But for "You go, girl!" sentiments of the man-dissing kind, it's hard to top the Sept. 20 pilot of "Family Law." In the first scene, Los Angeles family law attorney Lynn Holt (Kathleen Quinlan) was dumped by her husband/law partner; not only did he run off with another woman, he took most of the firm's lawyers and clients with him, leaving Lynn with their two kids and no income. Lynn was floored, but soon the survival instinct kicks in and she's stealing back clients, hiring a flamboyant divorce lawyer played by Dixie Carter ("I hate men. And I play very dirty"), scraping "men" off the door of the bigger bathroom and turning the urinals into decorative planters. "Family Law" is the most male-unfriendly show since "Designing Women"; it has a symbolically perfect time slot opposite "Monday Night Football."
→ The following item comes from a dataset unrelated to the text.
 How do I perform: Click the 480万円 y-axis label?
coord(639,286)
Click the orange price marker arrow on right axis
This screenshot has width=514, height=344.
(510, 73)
Lynn's personal crises notwithstanding, "Family Law" is mostly a workplace drama; the cases Lynn and her loyal associate Danni (perky Julie Warner) took on in the pilot represented the various ways marriages and families can go wrong -- ex-spouses squabbling over the ashes of a pet, a recovering junkie who wants to get her sons back from foster parents. Written by co-creators Paul Haggis and Anne Kenney, the pilot episode was unabashedly female-centric (the central theme, echoing through Lynn's situation and the junkie-mom story line, was "What makes a mother?"). But Haggis, who worked on "thirtysomething" and was the guiding hand for the very dark, twisted CBS crime drama "EZ Streets," has juiced "Family Law" with surprising edginess, stinging humor (used sparingly -- this is a traditional drama, not a comedy-drama thing) and the brisk pacing of a cop show. "Family Law" is still a women's show, don't get me wrong, but there are no angels, no ghosts, no fantasy sequences. It's one of the few shows in recent years where women's emotions and lives are deemed dramatically interesting and important enough to stand alone.
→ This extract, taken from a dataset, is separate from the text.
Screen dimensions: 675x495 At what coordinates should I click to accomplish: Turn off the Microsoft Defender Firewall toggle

It's one of the mysteries of network programming why CBS decided to launch two female-aimed dramas about divorced mothers who work with issues of family law. Like "Family Law," "Judging Amy" is set against the backdrop of broken homes, custody battles and child abuse. And like "Family Law," "Amy" looks at the bright side of its heroines' marital break-ups -- divorce isn't swell, but a family can go through a lot worse.
Many similarities have been pointed out in the press (mea culpa) between "Judging Amy" and NBC's hit "Providence," about a single Los Angeles plastic surgeon who chucks her practice, moves back home to Rhode Island, becomes a family doctor and communes with the advice-dispensing spirit of her dead mother. In "Judging Amy," Los Angeles corporate lawyer Amy Gray (Amy Brenneman) gets divorced, accepts a judgeship back in her hometown of Hartford, Conn., and moves there with her 6-year-old daughter. They live with Amy's widowed mother, Maxine (a gray-haired, crotchety Tyne Daly), once a pioneering social worker and working mom, now a dogmatic busybody puttering unhappily through retirement. Maxine dispenses advice, but Amy has to hack through layers of crusty mom-speak to glean it.
In tone, "Judging Amy" isn't much like the soft-focus, sentimental "Providence" at all. Writer-producers John Tinker, Barbara Hall, Bill D'Elia and their intelligence-radiating star (who also gets a producer credit) have turned out a crisply entertaining drama that's as crammed-full as Amy's docket. The show's concerns include divorce and combining career and single parenthood, of course, but also aging, growing up, the search for personal fulfillment, parents who can't let go and the volatile relationship between mothers and daughters (Brenneman and Daly are well-matched sparring partners).
Brenneman's Amy is believably overextended trying to smooth daughter Lauren's transition to their new life while simultaneously learning the ropes as a family court judge. Amy is cranky, she's tired, she has doubts and guilt about what leaving her marriage is doing to her kid. And she's got to do it all under the long shadow of Maxine, a living legend. But Amy is a true working-mom heroine. She takes too much on, then miraculously finds a way to deliver; to fall apart would be giving ammunition to those she feels are sitting in judgment of her -- her mother, her daughter, her ex, her boss, the stay-at-home mothers at Lauren's school. The show's central irony is that Amy feels like she's in over her head as a judge who has to decide cases based on the best interest of the child when she's not even sure what's best for her own child. Amy has yet to figure out what Maxine has learned about decision-making: Look authoritative and fake it.